Varadkar promises full equality for the self-employed when it comes to income tax
Taoiseach Leo Varadkar used his address at the weekend’s Fine Gael Árd Fheis to promise full equality for the self-employed when it comes to income tax as well as a ‘safety’ net if they lose their jobs.
The commitment will be welcomed by farm organisations which hit out at the Government’s move in the Budget to €200 increase in the Earned Income Tax Credit to €1,350 as not going far enough.
IFA president Joe Healy said that the “the Government continues to discriminate between employees and the self-employed in the income tax system.
“It is simply not right that a farmer earning €16,500 will be paying €300 a year more in income tax than a PAYE employee next year.
“The Government has reneged on a clear commitment in the Programme for Government that they would reach parity, of €1,650, by 2018,” he said.
In his speech, Varadkar said: “I’ll never be found wanting when it comes to standing up for the self-employed – our shopkeepers, our solicitors, our auctioneers, our plumbers, and our farmers.
“I know how hard the self-employed work on every main street, side street, and shopping centre in Ireland, and in every small business.
“They create their own jobs and create jobs for others.
“I know the risks they take, and I know how hard it can be to do the simplest things like take a day off for a family funeral or a First Holy Communion.
“I want full equality for the self-employed when it comes to income tax.
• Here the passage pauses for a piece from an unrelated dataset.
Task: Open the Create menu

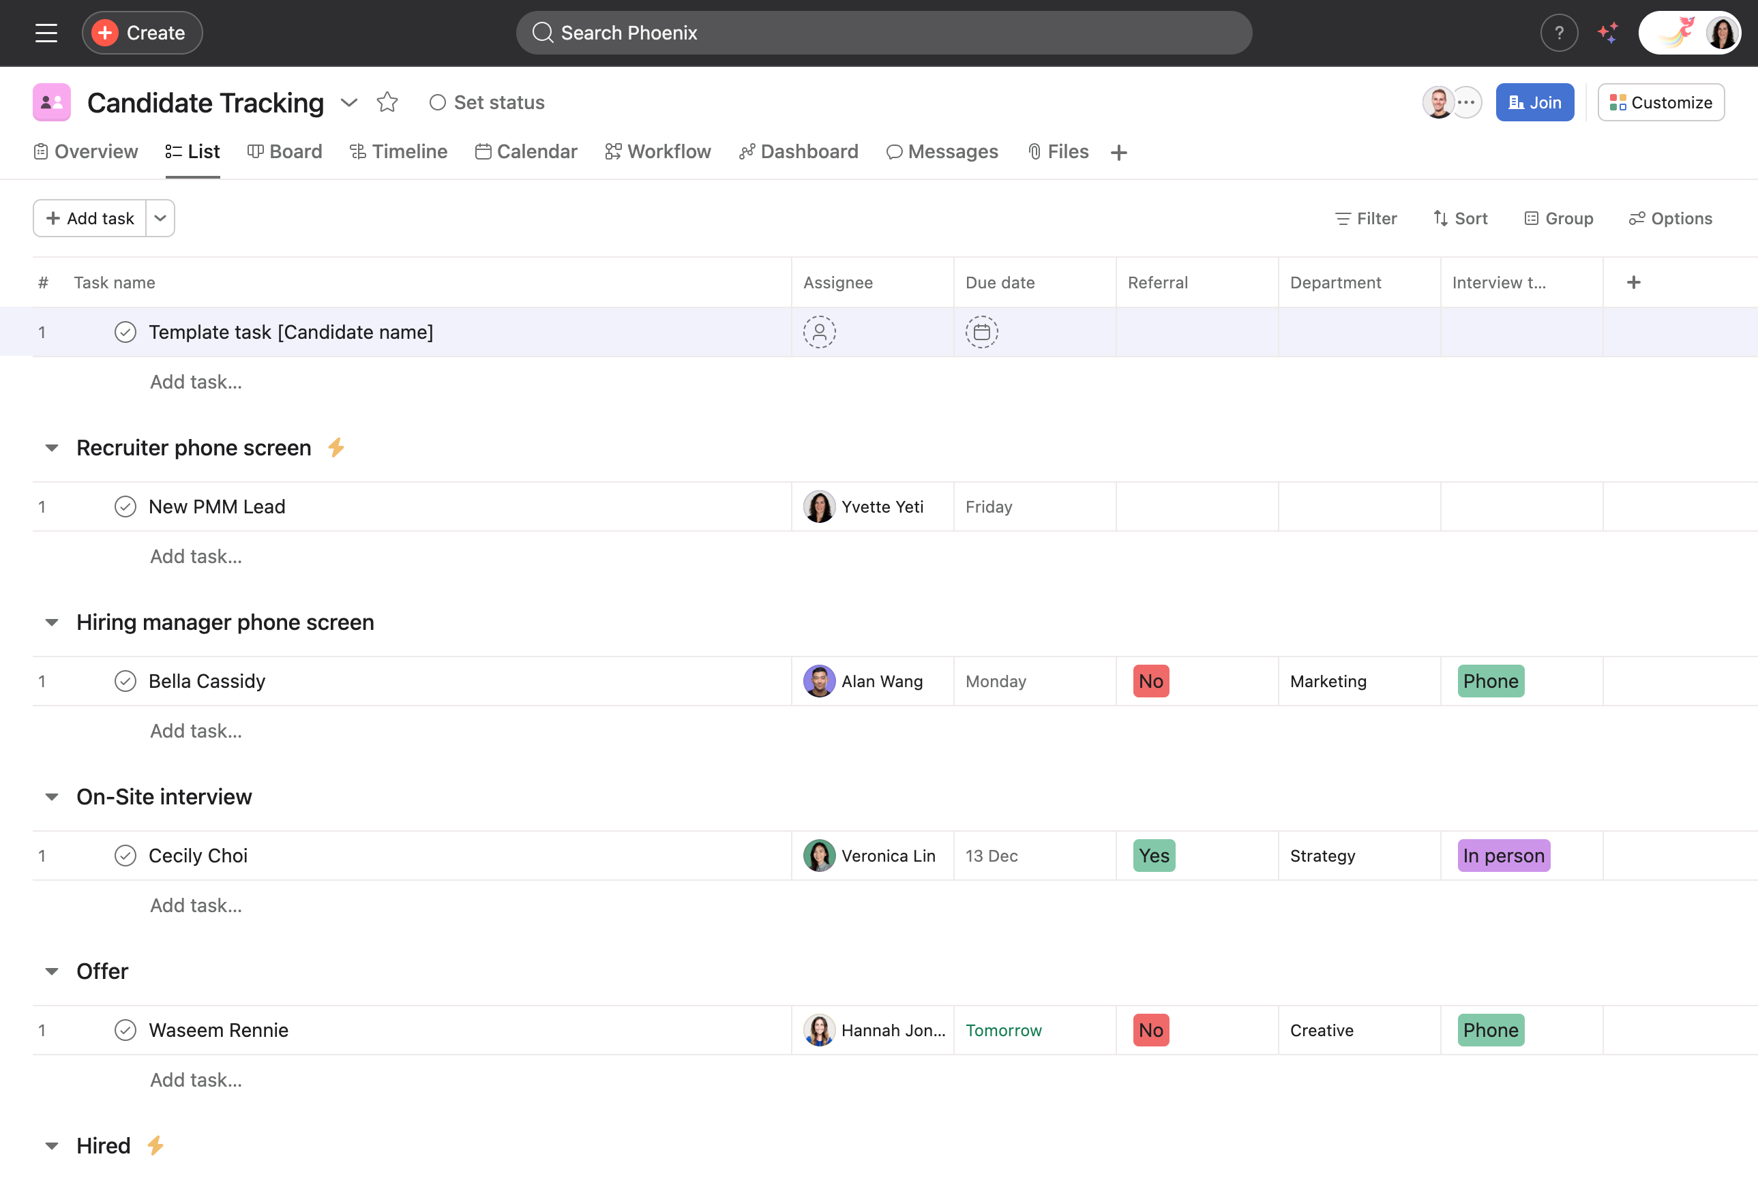Action: tap(141, 32)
There’s no reason why someone who’s self-employed should pay more income tax than those of us who are PAYE.
“And a safety net for a self-employed person who loses their job or business through no fault of their own,” he said.
Also in his speech and in a move reminiscent of Celtic Tiger-era party conferences, the Fine Gael leader told his Ard Fheis that if re-elected he will cut tax bills by up to €3,000.
By raising tax bands over five years, the Taoiseach pledged to bring the rate at which workers start paying the top rate to €50,000.
At present, people can earn up €35,550 before being hit with the higher tax rate.
The move would see an additional €3,000 in the pocket of someone earning €50,000 who would pay 20pc on their entire earnings at the end of the five years under the proposals.
The move would cost €600m per year and benefit 920,000 workers.